# Work to be completed
Copy each line of the records below character for character.

# Data listing
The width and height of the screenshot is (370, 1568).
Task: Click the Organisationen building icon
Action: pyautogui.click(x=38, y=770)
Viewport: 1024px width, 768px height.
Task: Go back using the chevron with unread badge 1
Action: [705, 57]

# Response to this exercise
The width and height of the screenshot is (370, 1568).
Task: Click the Organisationen building icon
Action: pyautogui.click(x=38, y=770)
Viewport: 1024px width, 768px height.
Task: Go back using the chevron with unread badge 1
Action: [705, 57]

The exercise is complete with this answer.